Even today, the enormous body of work on Lincoln — almost 16,000 books and pamphlets having been published on the man — seemingly should have exhausted all manner of questions about him and his place in history. These new studies demonstrate a deeper appreciation of the genius and power of Lincoln as a writer.
But it will not just be more books that will honor the 16th President. Washington, D.C., will present some 80 exhibits, lectures, tours and programs that will be part of the city’s celebration of the Lincoln bicentennial, “Living the Legacy: Lincoln and Washington, D.C.”
In addition to the U.S. Abraham Lincoln Bicentennial Commission, 35 states have created bicentennial commissions of their own. In addition, Lincoln symposiums are planned in France, England and India. For news and links to more bicentennial activities, go to the Abraham Lincoln Bicentennial Commission Web site, www.lincoln200.gov.
But Lincoln was not always popular in his day. The president is nothing more than a “single meaning baboon,” said a one-time Democratic presidential candidate. The quote was not made regarding Iraq or President George W. Bush. As the Civil War raged in a fourth year in 1864, it was directed toward President Abraham Lincoln.
Equating epic struggle for the constitutional right to self-sovereignty, preservation of the Union, and, ultimately, the end of slavery with our current wars on terrorism is appropriate because similarities exist and warrant discussion.
Last year marked the sesquicentennial of the great debates between Abraham Lincoln and Stephen A. Douglas which transformed a contest for the U.S. Senate seat into a battle for the future of the Republic. Replication of the debates will be held in each of the seven towns where they were first heard 150 years ago.

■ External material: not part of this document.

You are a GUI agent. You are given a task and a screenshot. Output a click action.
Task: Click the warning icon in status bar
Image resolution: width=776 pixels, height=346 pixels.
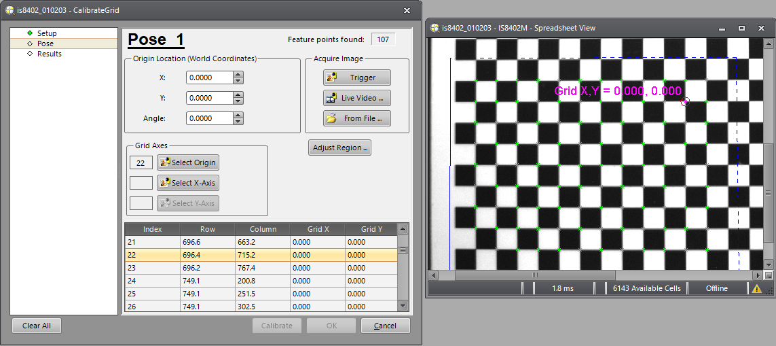[x=756, y=288]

The Supreme Court helped launch Abraham Lincoln’s national political career with its 1857 Dred Scott decision, which declared that no African-American could be a citizen and that even free states must respect the property rights of slave owners.
This gave the Illinois lawyer an issue he would ride to the White House. His opposition to Dred Scott animated his debates with Stephen A. Douglas in 1858 and pervaded the New York speech in February 1860 at Cooper Union that propelled Lincoln to the Republican nomination.
As all of this demonstrates, Americans’ heightened interest in Lincoln might say as much about our times as it does about the man. Lincoln says much about what it means to be a leader in wartime. In a way, it represents a search for ourselves.
Frank J. Williams is retired Chief Justice of the Rhode Island Supreme Court and a member of the U.S. Abraham Lincoln Bicentennial Commission. He is the founding Chair of The Lincoln Forum and at work on an annotated bibliography of all books and pamphlets published about Abraham Lincoln since 1865.